Коль скоро это так, то любая попытка поработить читателей ставит под угрозу саму суть искусства. Фашизм способен вызвать симпатии кузнеца как человека, но он не обязательно будет служить фашизму своим ремеслом. А писатель служит и как человек, и как художник, причем, ремеслом в гораздо большей степени, чем частной жизнью. Я наблюдал писателей, которые перед войной всем сердцем славили фашизм и оказались бесплодны именно тогда, когда нацисты осыпали их почестями. Здесь я имею в виду, прежде всего, Дрие ла Рошеля. Он совершенно искренне заблуждался и доказал это. Возглавив инспирированный фашистами журнал, он сразу принялся отчитывать, ругать, порицать соотечественников. Ответа не было, потому что люди не вольны были сделать это. Он был удручен, потому что больше не чувствовал своих читателей. Несмотря на его настойчивость, не было ни одного признака, что он понят: ни ненависти, ни гнева – ничего. Видимо, он растерялся и, все больше теряя самообладание, начал горько жаловаться на немцев. Статьи были хороши, они сделались язвительными. Наконец, он принялся бить себя в грудь. Тишина. Никакого отклика. Только продажные газетчики, которых он презирал, подали голос. Он ушел, вернулся в журнал, опять обратился в людям – и опять в пустоту. Наконец, он замолчал, молчание других заставило его это сделать. Раньше он требовал порабощения этих людей, но в своем безумии подумал, что они согласятся на это, а значит, оно будет свободным. Народ поработили. Как человек он мог себя с этим поздравить, но как писатель не вынес этого. В то время другие – к счастью, большинство – понимали, что свобода творчества предполагает и гражданскую свободу. Не пишут для рабов. Искусство прозы может сосуществовать только с одним режимом, при котором она имеет смысл – с демократией. Когда в опасности одна, то в опасности и другая. И тогда защищать нужно не только пером. Настанет день, когда перо нужно отложить, и писателю взять в руки оружие. Как бы вы к этому ни пришли, независимо от ваших убеждений, литература бросает вас в бой. Писать – значит, просто именно таким образом желать свободы. Коль скоро вы решили это делать, по принуждению или по своей воле, – вы ангажированы.
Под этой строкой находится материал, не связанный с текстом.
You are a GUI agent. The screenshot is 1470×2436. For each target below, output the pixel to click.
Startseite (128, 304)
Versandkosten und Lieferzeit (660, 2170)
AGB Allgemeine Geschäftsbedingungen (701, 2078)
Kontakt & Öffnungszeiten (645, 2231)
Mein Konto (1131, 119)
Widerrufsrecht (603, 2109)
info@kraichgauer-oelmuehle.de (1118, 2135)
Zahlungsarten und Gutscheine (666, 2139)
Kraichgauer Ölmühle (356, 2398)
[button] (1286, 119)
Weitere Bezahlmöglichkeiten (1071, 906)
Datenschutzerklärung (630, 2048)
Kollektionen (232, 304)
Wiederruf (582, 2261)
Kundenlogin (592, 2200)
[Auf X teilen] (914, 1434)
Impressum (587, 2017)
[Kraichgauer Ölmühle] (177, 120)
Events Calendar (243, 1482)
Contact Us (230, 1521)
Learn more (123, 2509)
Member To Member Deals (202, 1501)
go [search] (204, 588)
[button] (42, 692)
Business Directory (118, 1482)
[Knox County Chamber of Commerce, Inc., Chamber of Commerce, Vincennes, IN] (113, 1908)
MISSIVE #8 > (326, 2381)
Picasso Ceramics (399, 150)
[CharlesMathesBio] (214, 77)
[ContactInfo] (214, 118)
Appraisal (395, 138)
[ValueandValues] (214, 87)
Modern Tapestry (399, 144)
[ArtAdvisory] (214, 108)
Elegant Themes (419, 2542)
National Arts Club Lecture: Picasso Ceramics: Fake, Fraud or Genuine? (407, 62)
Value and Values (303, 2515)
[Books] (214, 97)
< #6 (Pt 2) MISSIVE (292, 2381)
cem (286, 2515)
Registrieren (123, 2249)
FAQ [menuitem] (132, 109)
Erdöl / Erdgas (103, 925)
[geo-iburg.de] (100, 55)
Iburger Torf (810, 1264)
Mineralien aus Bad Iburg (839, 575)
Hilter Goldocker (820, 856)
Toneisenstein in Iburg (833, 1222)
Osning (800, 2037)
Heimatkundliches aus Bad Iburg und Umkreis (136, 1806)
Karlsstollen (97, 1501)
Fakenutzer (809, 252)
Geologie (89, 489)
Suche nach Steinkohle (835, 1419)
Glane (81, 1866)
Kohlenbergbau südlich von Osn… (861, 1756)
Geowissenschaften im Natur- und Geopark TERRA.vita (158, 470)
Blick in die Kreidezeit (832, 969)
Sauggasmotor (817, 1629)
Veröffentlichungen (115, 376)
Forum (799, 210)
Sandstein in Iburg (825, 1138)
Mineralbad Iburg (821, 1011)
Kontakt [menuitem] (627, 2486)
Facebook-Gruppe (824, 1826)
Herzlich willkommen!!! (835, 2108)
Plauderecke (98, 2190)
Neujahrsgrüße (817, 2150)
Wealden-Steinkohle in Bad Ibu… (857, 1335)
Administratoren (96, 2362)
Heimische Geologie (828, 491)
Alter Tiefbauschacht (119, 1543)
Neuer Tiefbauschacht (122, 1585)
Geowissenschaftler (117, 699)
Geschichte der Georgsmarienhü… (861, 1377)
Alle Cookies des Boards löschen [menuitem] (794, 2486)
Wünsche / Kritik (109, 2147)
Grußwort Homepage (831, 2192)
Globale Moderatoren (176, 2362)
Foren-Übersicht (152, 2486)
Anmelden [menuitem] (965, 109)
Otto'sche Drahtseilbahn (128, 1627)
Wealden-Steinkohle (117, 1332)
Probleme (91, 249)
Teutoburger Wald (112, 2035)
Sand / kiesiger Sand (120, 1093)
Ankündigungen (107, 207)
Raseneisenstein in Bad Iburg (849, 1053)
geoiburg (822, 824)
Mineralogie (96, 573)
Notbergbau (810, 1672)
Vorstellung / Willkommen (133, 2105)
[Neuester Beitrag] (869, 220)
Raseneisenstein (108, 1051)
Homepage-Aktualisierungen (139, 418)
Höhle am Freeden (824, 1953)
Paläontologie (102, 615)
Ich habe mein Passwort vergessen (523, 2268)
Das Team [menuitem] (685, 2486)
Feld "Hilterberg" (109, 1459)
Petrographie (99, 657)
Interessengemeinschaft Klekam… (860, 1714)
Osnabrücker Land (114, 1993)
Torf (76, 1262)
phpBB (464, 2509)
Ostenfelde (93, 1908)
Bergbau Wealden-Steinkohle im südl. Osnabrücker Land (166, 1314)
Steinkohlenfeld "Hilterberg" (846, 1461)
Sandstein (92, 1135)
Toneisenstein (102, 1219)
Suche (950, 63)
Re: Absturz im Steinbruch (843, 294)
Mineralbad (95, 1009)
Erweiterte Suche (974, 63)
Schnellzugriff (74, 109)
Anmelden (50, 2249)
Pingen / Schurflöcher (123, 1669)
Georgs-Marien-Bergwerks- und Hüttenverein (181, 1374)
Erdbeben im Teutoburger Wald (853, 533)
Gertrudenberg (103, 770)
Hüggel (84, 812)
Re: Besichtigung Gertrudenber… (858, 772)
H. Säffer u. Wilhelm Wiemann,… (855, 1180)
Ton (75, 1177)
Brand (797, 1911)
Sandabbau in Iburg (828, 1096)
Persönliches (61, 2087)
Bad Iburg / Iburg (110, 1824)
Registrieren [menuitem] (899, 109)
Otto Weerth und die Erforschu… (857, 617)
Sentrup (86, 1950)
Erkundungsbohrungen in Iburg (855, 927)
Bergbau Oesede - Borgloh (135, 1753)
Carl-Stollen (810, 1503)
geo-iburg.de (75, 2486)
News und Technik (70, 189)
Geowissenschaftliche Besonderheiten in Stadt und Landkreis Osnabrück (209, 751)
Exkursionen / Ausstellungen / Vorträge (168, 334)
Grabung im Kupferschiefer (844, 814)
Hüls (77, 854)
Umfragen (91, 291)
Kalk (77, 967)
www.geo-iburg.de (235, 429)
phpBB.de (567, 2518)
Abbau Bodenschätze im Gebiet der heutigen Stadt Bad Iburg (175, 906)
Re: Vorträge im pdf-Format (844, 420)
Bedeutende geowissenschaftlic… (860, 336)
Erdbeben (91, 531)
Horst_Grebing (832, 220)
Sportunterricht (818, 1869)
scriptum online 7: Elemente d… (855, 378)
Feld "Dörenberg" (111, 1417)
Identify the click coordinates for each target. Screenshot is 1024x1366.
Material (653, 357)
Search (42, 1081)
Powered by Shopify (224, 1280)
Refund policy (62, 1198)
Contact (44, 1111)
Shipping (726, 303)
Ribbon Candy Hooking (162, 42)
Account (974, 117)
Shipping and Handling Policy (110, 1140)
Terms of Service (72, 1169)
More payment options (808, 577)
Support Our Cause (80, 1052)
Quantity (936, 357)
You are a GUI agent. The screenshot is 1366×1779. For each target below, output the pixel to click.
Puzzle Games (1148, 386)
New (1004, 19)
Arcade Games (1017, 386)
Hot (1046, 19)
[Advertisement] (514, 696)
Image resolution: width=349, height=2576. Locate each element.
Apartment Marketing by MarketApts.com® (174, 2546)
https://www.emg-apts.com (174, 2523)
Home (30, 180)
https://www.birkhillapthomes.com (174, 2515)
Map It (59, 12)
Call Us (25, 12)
Ангажирован на что? – удивитесь вы. Ответ прост: защищать свободу. Надо ли стать блюстителем идеалов, как клирик у Бенда, до измены, или защищать конкретную повседневную свободу, становясь участником политической и социальной борьбы? Этот вопрос неразрывно связан с другим, кажущимся очевидным, но его никогда себе не задают: "Для кого писатель пишет?"